I am writing a parallel application with MPI in which the master process has data of size approximately as large as the cache(4MB on the platform I am working on) to send over to each process. As 4MB might be too large for the master to send at a time, it is necessary that it break the entire data into smaller chunks of a certain size suitable for sending and receiving.

My question is, Is there any suggestion on what should be the opt开发者_如何转开发imal size for sending and receiving each smaller chunk given the size of the entire data?

Thanks.

4MB won't be any problem for any MPI implementation out there; I'm not sure what you mean by "too large" though.

A rule of thumb is that, if you can easily send the data all in one message, that is usually faster -- the reason being that there is some finite amount of time required to send and receive any one message (the latency) that comes from the function calls, calls to the transport layer, etc. On top of that, there is some, usually close-to-fixed amount of time it takes to send any additional byte of data (which is one over the bandwidth.) That's only a very crude approximation to the real complexity of sending messages (especially large messages) between processors, but it's a very useful approximation. Within that model, the fewer messages you send, the better, because you incur the latency overhead fewer times.

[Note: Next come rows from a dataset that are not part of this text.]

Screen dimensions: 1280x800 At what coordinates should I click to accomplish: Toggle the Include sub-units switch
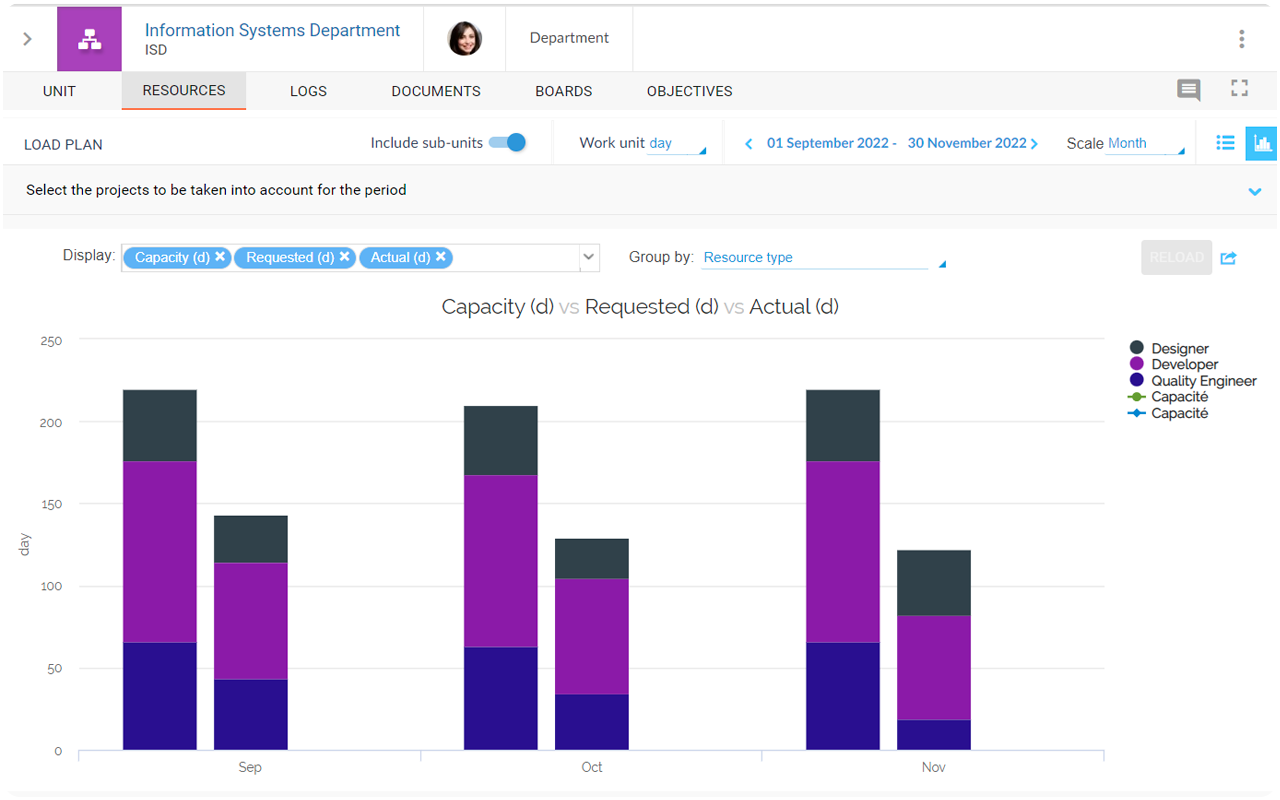pyautogui.click(x=507, y=143)
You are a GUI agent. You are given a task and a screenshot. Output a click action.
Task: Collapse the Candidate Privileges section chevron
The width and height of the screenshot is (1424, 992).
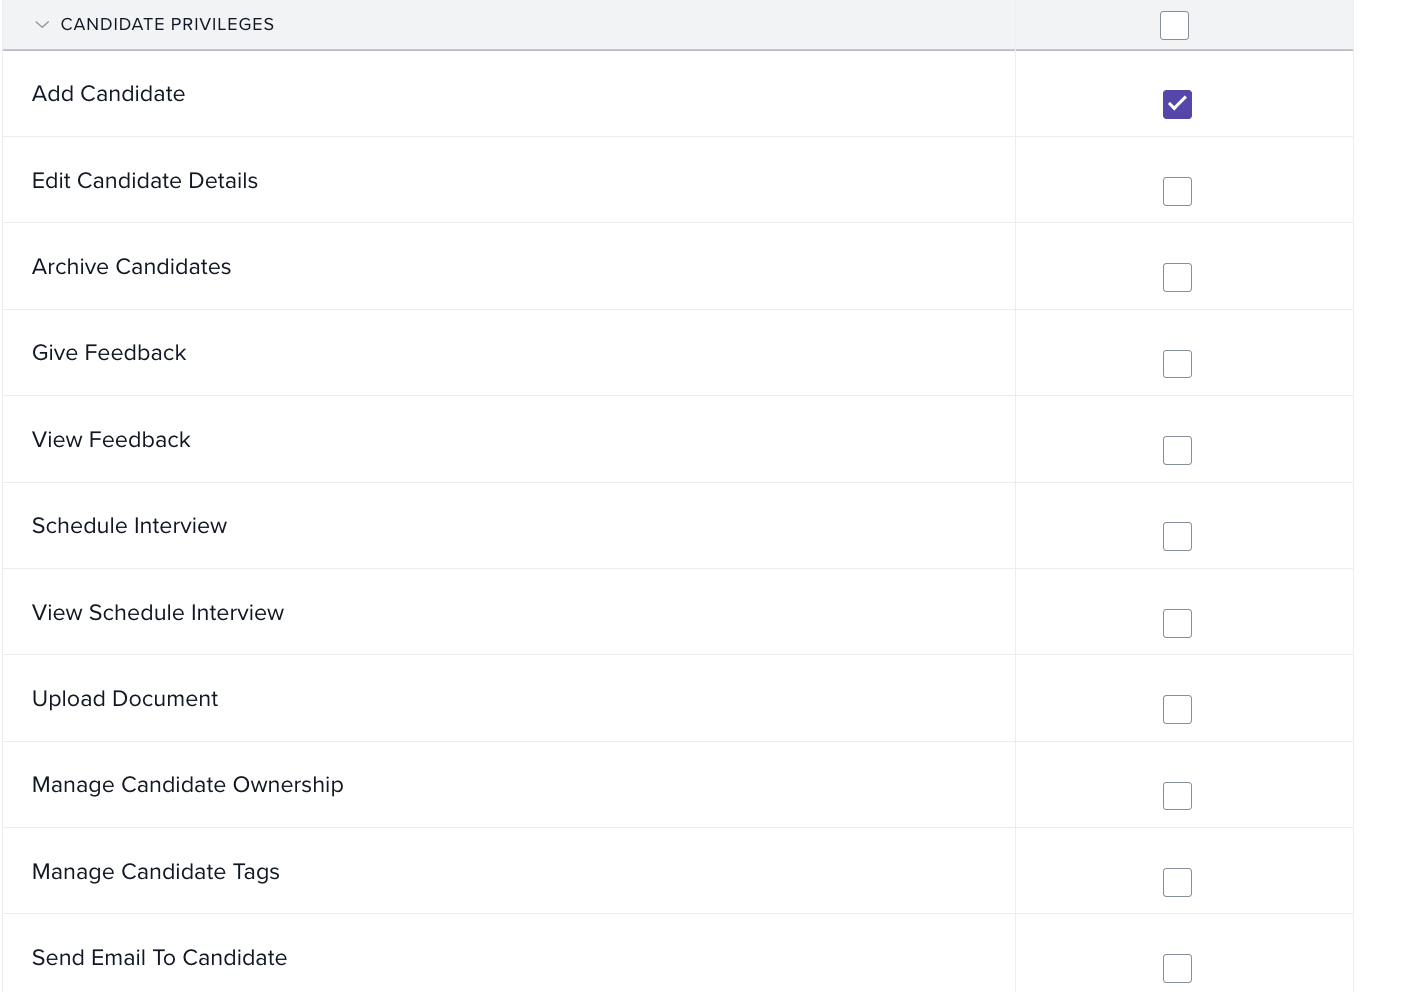click(x=42, y=25)
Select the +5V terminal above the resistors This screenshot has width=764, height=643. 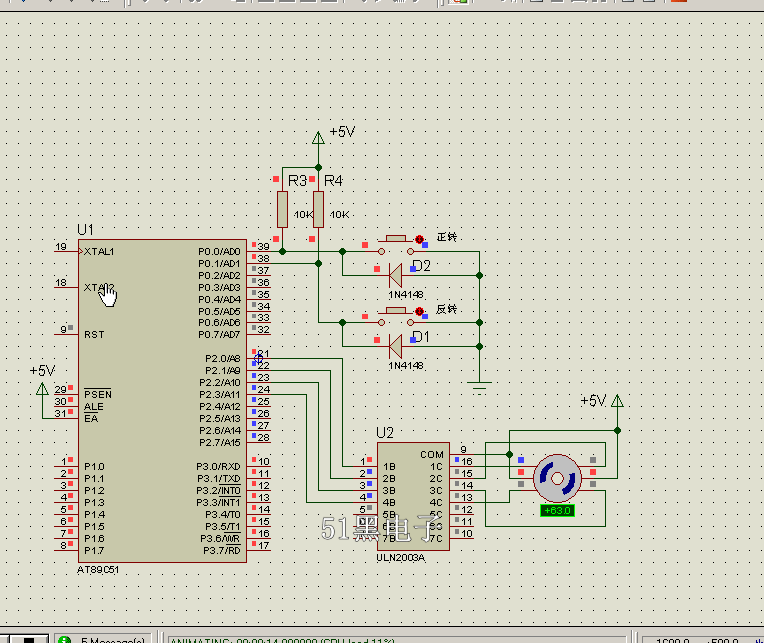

The above is almost always true if you are contemplating sending many little messages; however, if you're talking about sending (say) 4 1MB messages vs 1 4MB messages, even under that model the difference may be small, and may be overwhelmed by other effects specific to your transport. If you want a more accurate assessment of how long things take for your platform, there's really no substitute for empirical measurement of how long things actually take. The best way would just be to try it in your code a few ways and see what is best. That's really the only definitive answer. A second method would be to take a look at MPI "microbenchmarks":

The Intel MPI Benchmarks (IMB)
The Ohio State University MPI Benchmarks (OSU)

both of the above include benchmarks of how long it takes to send and receive messages of various sizes; you compile the above with your MPI and you can simply read off how long it takes to send/receive (say) a 4MB message vs 4x 1MB messages and that may give you some clues as to how to proceed.